Over the years, Emilio Martínez Poppe, born in the United States to Peruvian parents, established himself in New York City, dividing his time between his artistic practice and his work at New York City’s Department of Cultural Affairs. These two spheres are deliberately intertwined as Martínez Poppe often draws inspiration from his role as a public employee and from the many people who serve large numbers of civilians within different government agencies.
A strong example is his latest project Civic Views, first installed in the courtyard of Philadelphia’s City Hall and now included in the Whitney Museum Biennial 2026. The project celebrates the municipal employees of Philadelphia through photographs taken from their office windows, and highlights the pride, complexity, and contradictions endemic to public sector work.
This project took shape when the artist came across what is considered one of the first photographs taken in the United States—a daguerreotype—shot from a government window of the former United States Mint in Philadelphia. The artist treats each window in Civic Views as a portrait of a worker's position behind it, asking: How does a worker's view, or perspective, on the city orient the work they do? These questions framed the anonymous stories of exchanges between city workers and the public.
Martínez Poppe installed the photographs on scaffolding structures challenging the notion that public institutions are immutable. First cited within a high-traffic space of city government, the work is on view at Whitney Museum where another audience can find new resonances with the work. Martínez Poppe's realization of this project also speaks to how the child of immigrant parents can become a true insider, offering a deeply informed perspective on society, including highlighting the role immigrants can play in shaping the potential of American governance today.

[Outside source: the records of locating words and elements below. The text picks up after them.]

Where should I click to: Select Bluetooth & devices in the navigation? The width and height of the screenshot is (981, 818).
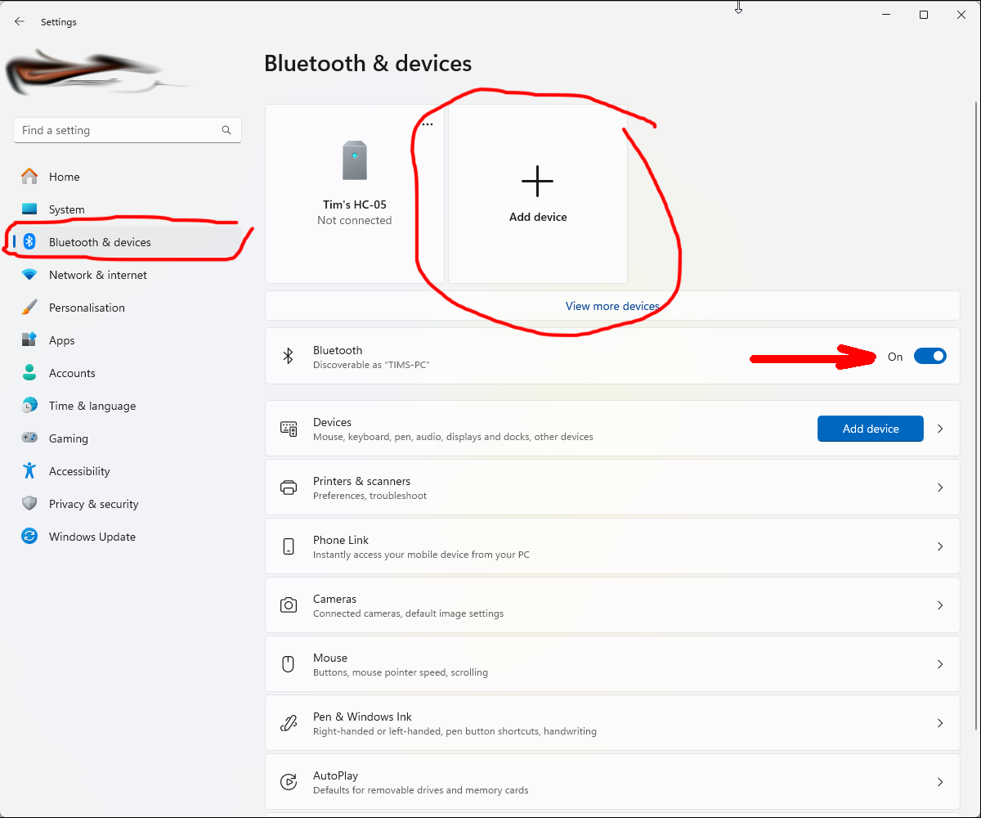click(100, 241)
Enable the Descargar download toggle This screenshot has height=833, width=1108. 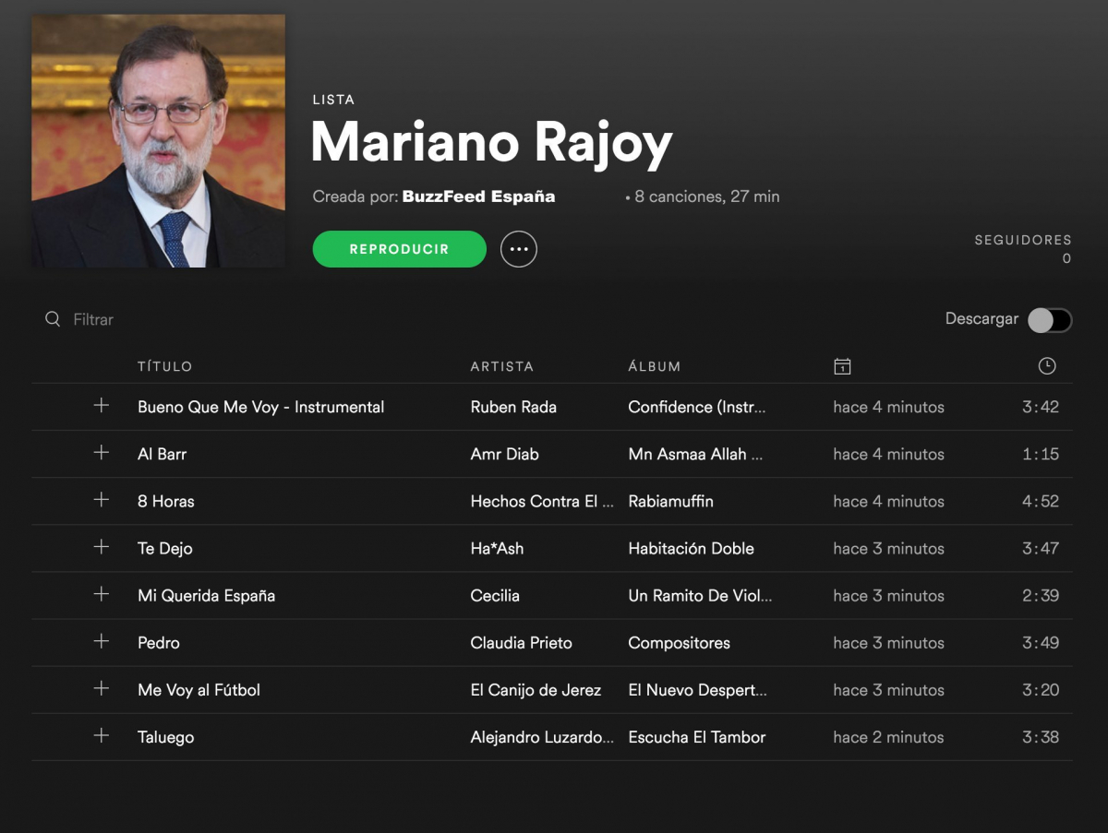coord(1050,320)
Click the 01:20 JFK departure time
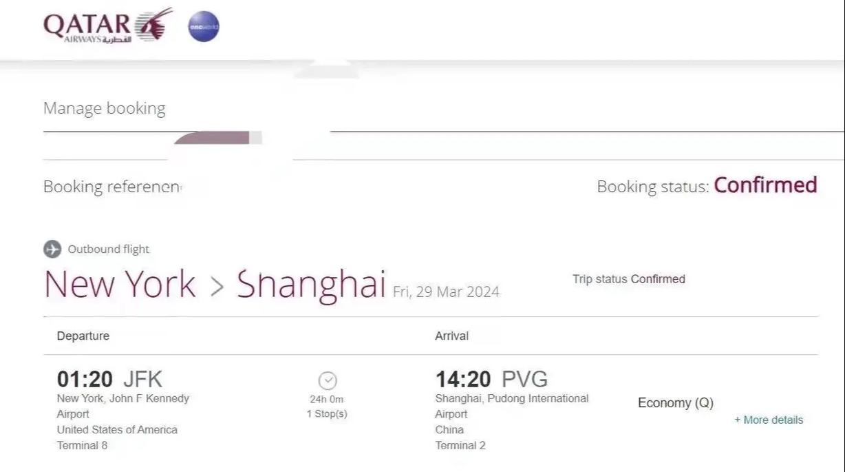845x472 pixels. 109,380
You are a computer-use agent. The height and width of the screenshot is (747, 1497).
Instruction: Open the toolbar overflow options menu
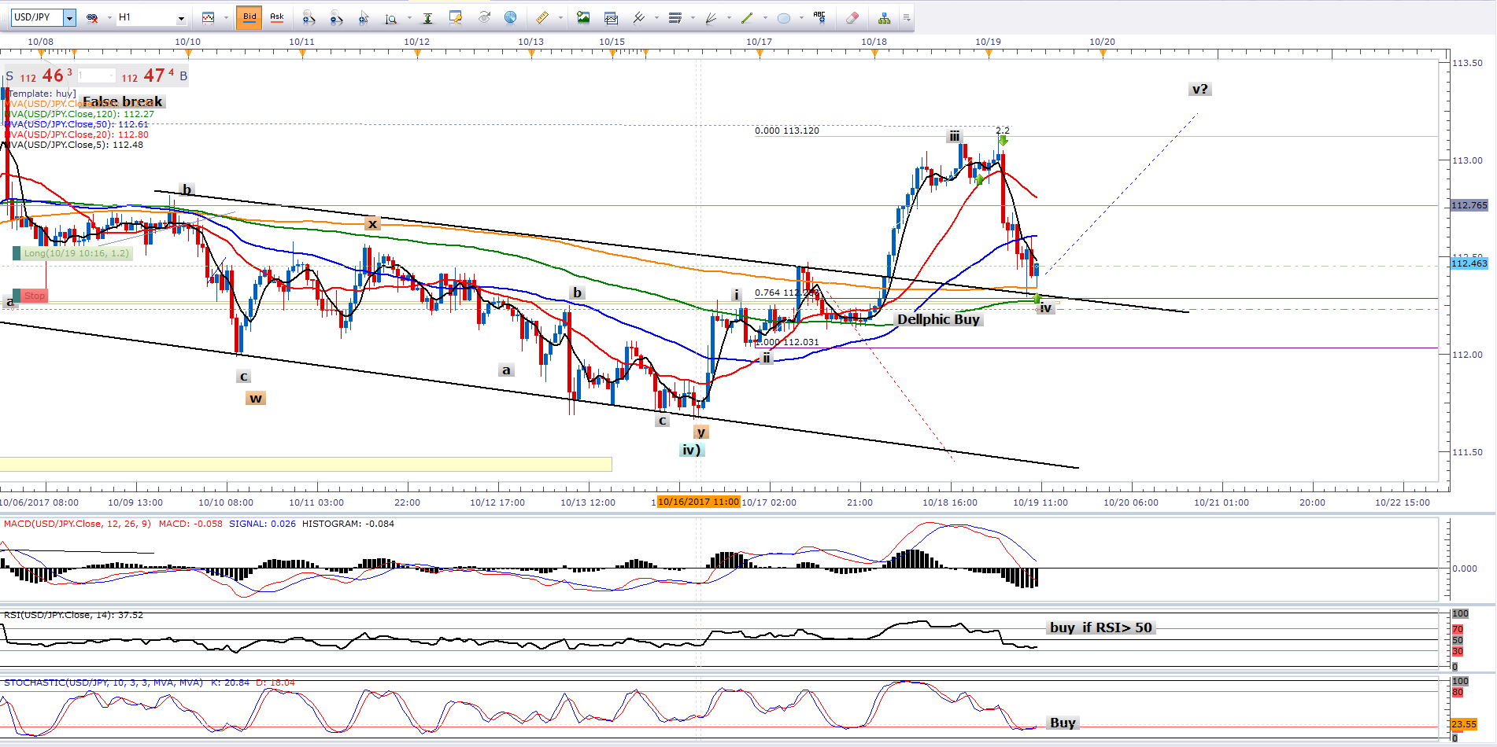pyautogui.click(x=907, y=17)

Martínez Poppe’s move to New York in 2012 and his mobilization with students helps shape his work. “Students were mobilizing against the introduction of tuition at the historically free university,” he says. “I joined that movement along with many other first-year students, participated in solidarity actions with students that were occupying the clocktower, and also participated in the occupation of the president’s office. That experience shaped my understanding of art education and production as a site for political struggle.”